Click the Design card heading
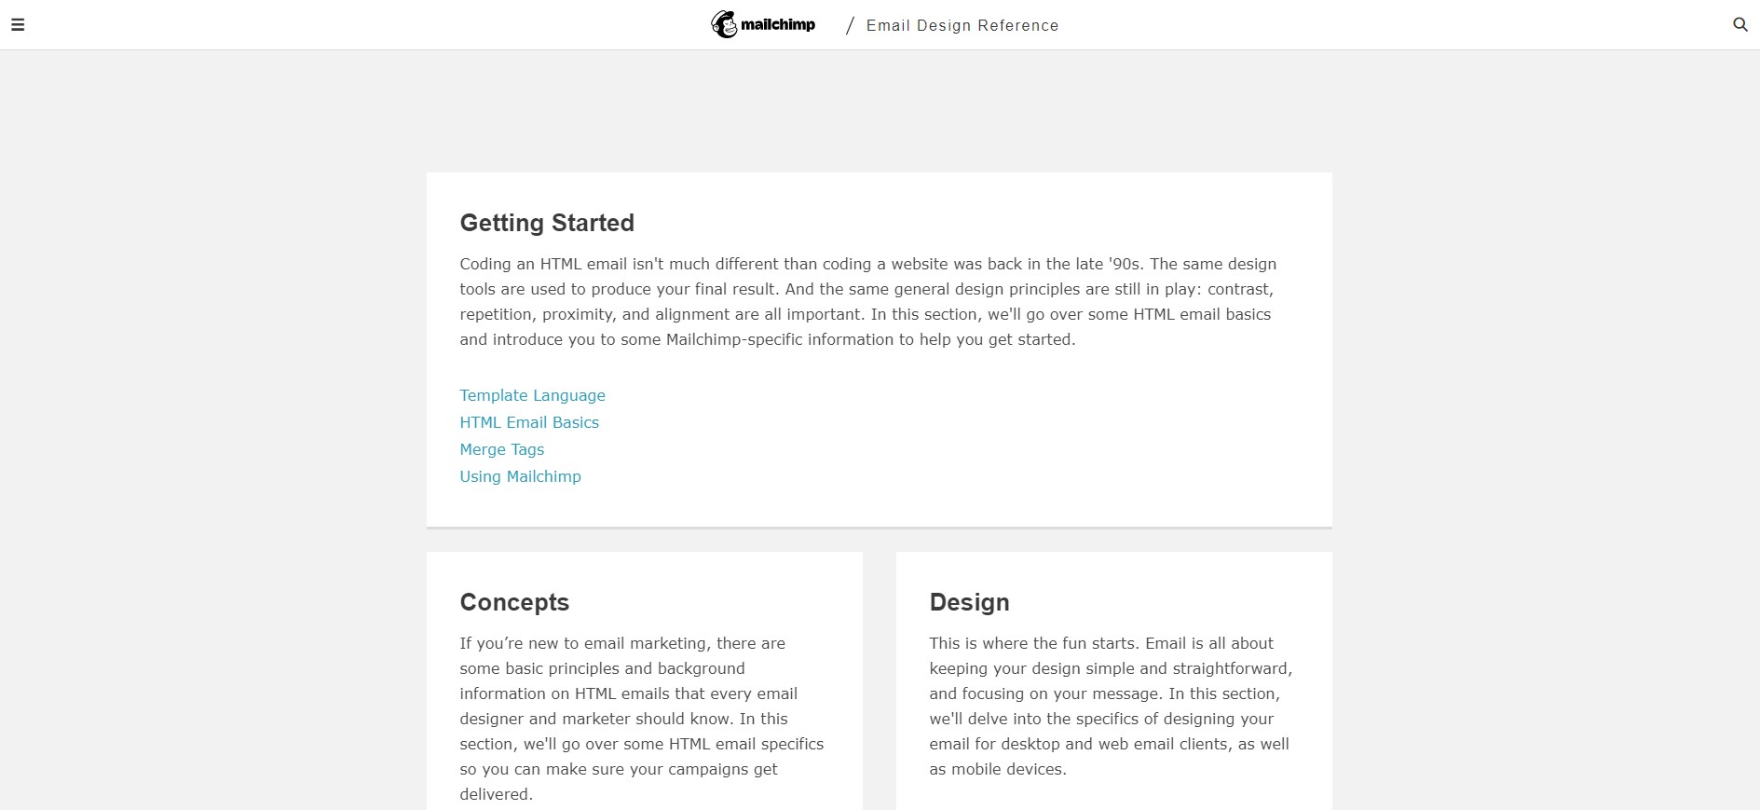Image resolution: width=1760 pixels, height=810 pixels. pyautogui.click(x=969, y=602)
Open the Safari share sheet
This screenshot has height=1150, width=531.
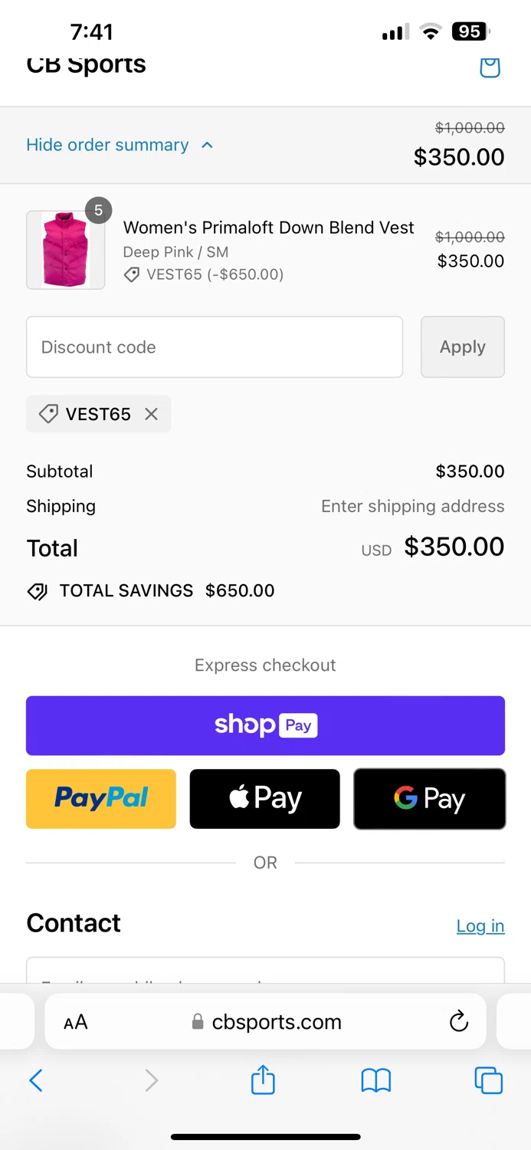(263, 1080)
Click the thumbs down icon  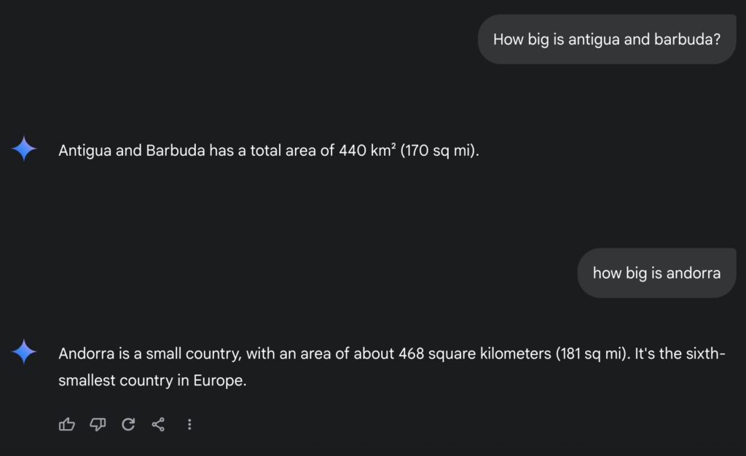(x=98, y=424)
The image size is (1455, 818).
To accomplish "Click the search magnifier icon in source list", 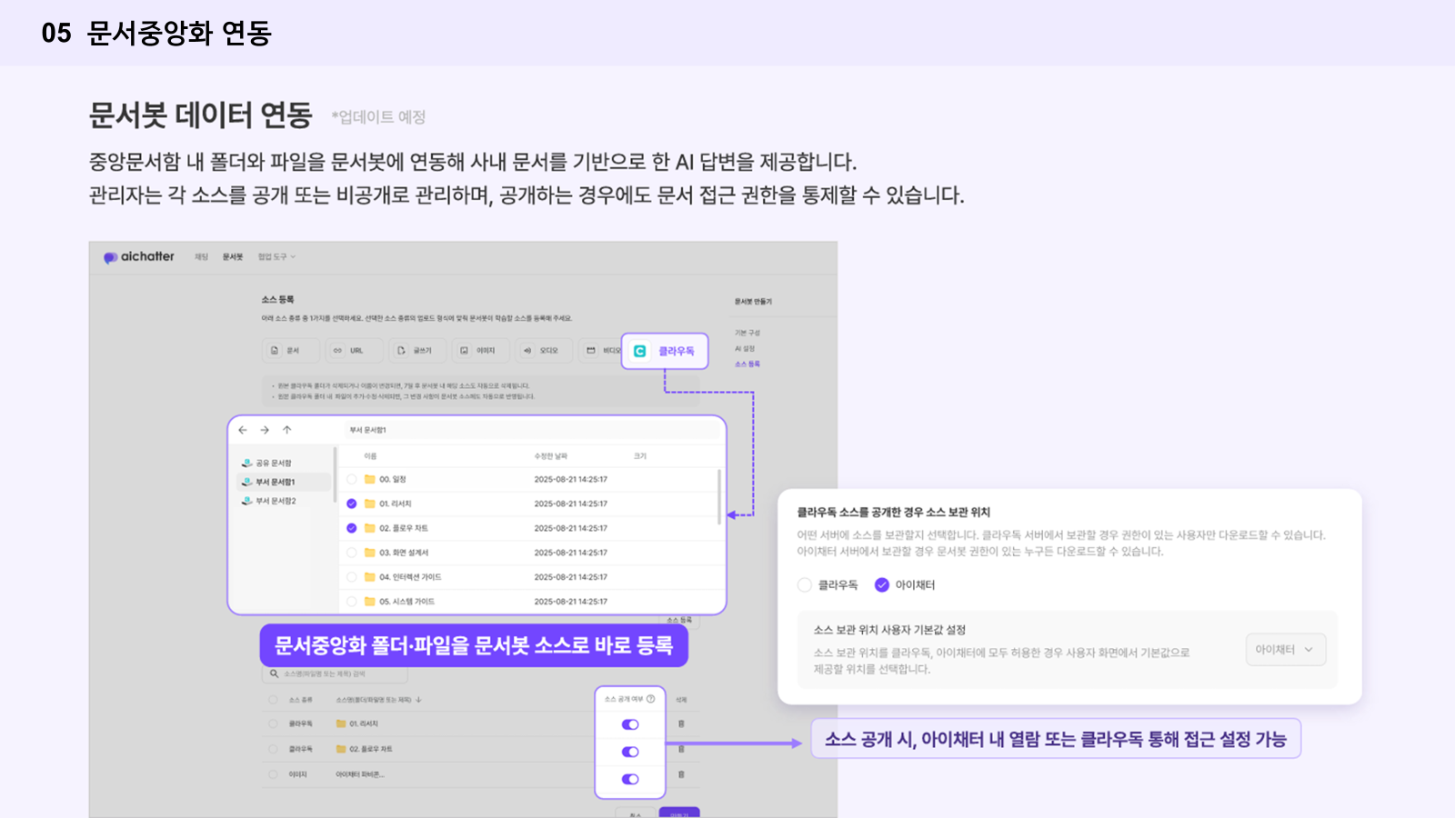I will click(x=274, y=674).
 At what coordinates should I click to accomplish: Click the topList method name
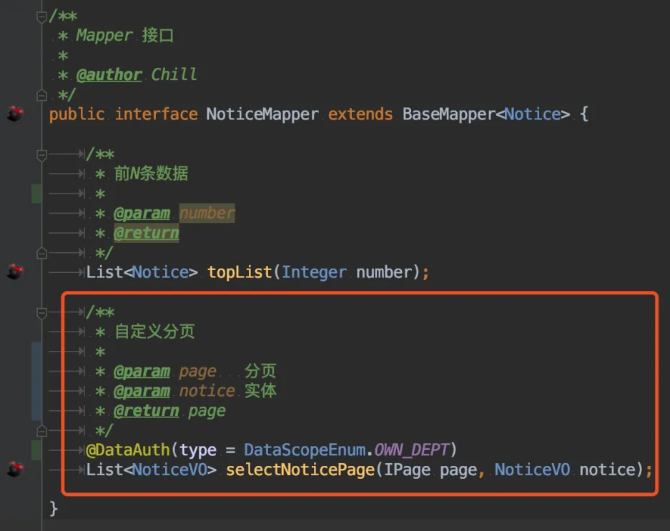[240, 272]
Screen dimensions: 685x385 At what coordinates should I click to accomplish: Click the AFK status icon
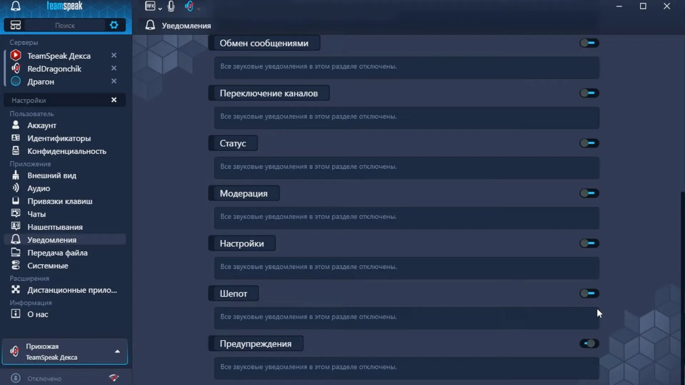point(150,6)
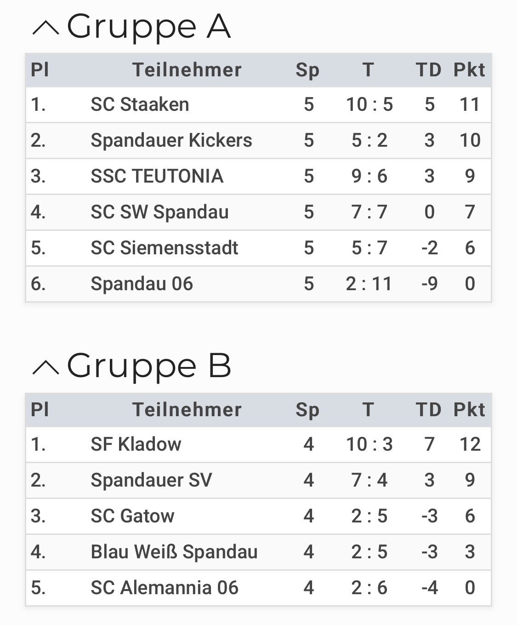Viewport: 517px width, 625px height.
Task: Click the Gruppe A heading
Action: point(148,27)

━━━

_Task description:_
The expected output is an exact copy of the lines from the one with "Screen dimensions: 685x385" to the final line of the entries above, pictures excepted; please include both ends.

_Result below:_
Screen dimensions: 685x385 At what coordinates should I click to accomplish: Click the AFK status icon
point(150,6)
Viewport: 517px width, 625px height.
Task: Click the Gruppe A heading
Action: point(148,27)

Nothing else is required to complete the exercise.